A new study has revealed that LGBTQIA youth in military families in the United States of America have a higher chance of committing suicide and battling psychological distress.
This comes amid a surge in mental health cases amongst American children and teenagers.
Its finding revealed that those with at least one parent in the military had a higher chance of getting anxious, depressed, or contemplating ending their life.
“These data illuminate the disproportionate mental health challenges and suicide risk experienced by LGBTQ+ youth with parents currently in the military. LGBTQ+ youth under age 18 reported higher rates of having a parent currently in the military than their LGBTQ+ peers over age 18,” it stated.
According to the study, about 1.76 million children in the USA have a parent in the military.
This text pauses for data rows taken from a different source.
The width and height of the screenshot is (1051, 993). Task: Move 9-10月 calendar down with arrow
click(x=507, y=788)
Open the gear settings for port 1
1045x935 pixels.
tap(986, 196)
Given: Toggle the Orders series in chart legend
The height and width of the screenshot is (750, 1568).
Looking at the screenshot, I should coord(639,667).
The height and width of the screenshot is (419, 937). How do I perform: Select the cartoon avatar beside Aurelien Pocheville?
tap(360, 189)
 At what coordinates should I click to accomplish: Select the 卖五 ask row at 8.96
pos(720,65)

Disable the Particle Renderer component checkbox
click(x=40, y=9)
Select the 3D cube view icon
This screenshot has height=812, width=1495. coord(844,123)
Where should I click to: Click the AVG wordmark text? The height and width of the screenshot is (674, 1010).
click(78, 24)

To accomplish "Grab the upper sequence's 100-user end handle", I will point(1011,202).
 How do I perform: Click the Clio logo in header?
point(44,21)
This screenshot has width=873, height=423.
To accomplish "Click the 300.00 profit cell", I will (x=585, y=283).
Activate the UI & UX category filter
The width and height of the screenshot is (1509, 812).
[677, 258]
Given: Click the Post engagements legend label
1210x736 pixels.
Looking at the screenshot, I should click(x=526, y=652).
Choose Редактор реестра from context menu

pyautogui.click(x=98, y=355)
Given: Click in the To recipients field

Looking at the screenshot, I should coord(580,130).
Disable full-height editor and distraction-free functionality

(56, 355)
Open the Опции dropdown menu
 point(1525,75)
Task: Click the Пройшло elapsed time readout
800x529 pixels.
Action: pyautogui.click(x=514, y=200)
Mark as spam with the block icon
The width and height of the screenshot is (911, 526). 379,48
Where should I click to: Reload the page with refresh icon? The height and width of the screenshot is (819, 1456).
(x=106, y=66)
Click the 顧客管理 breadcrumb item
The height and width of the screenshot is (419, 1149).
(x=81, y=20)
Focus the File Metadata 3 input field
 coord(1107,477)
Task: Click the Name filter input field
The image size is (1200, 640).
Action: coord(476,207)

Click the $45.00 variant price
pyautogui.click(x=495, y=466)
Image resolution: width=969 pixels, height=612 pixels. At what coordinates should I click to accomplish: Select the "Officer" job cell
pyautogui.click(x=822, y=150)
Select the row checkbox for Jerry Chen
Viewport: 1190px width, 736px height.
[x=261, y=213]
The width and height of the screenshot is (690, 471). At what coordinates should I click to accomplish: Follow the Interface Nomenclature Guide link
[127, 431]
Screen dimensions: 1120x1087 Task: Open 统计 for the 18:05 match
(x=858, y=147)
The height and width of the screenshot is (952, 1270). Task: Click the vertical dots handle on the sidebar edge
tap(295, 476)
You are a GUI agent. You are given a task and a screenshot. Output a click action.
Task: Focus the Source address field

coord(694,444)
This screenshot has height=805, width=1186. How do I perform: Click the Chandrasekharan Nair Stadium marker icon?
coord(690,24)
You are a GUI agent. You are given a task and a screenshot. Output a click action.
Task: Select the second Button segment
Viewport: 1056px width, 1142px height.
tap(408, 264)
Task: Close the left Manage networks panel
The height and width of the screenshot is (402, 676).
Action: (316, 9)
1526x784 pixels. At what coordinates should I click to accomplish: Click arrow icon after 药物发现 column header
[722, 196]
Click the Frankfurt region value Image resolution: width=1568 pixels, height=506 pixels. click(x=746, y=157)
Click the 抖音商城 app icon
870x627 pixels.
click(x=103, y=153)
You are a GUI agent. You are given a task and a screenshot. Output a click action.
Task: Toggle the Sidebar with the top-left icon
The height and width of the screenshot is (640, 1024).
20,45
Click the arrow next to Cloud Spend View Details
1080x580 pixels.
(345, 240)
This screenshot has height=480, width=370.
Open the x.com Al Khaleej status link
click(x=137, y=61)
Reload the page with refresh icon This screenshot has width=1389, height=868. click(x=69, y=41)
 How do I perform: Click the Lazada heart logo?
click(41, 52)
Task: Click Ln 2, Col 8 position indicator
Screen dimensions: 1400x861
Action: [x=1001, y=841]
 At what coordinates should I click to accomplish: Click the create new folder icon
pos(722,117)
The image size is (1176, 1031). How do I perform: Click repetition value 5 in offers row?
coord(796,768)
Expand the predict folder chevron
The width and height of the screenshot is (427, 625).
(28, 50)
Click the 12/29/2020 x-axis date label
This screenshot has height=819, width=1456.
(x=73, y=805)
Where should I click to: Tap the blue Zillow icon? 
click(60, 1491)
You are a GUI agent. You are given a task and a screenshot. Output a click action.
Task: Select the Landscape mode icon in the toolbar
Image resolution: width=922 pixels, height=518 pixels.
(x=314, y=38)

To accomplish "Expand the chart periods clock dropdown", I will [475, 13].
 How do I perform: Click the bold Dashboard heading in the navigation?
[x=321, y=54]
Factors like repeated movements, staying away from parents during deployments and the fear that the parent may be harmed during deployment causes distress to them.
“Likely due to these stressors, youth with military parents are more likely to report depressive symptoms and suicidal ideation than their peers without military parents,” the report said.
“Youth who report that a parent or sibling had deployed also reported higher odds of experiencing sadness, hopelessness, depressive symptoms and suicidal ideation compared to youth who reported no family deployments,” it added.
In the United States, an estimated 5% of children with a parent serving are LGBTQIA.
Those under 18 with a parent serving are 34% more prone to anxiety symptoms, while thay have 17% higher odds of seriously contemplating suicide and 36% higher odds of attempting to end their life compared to their peers.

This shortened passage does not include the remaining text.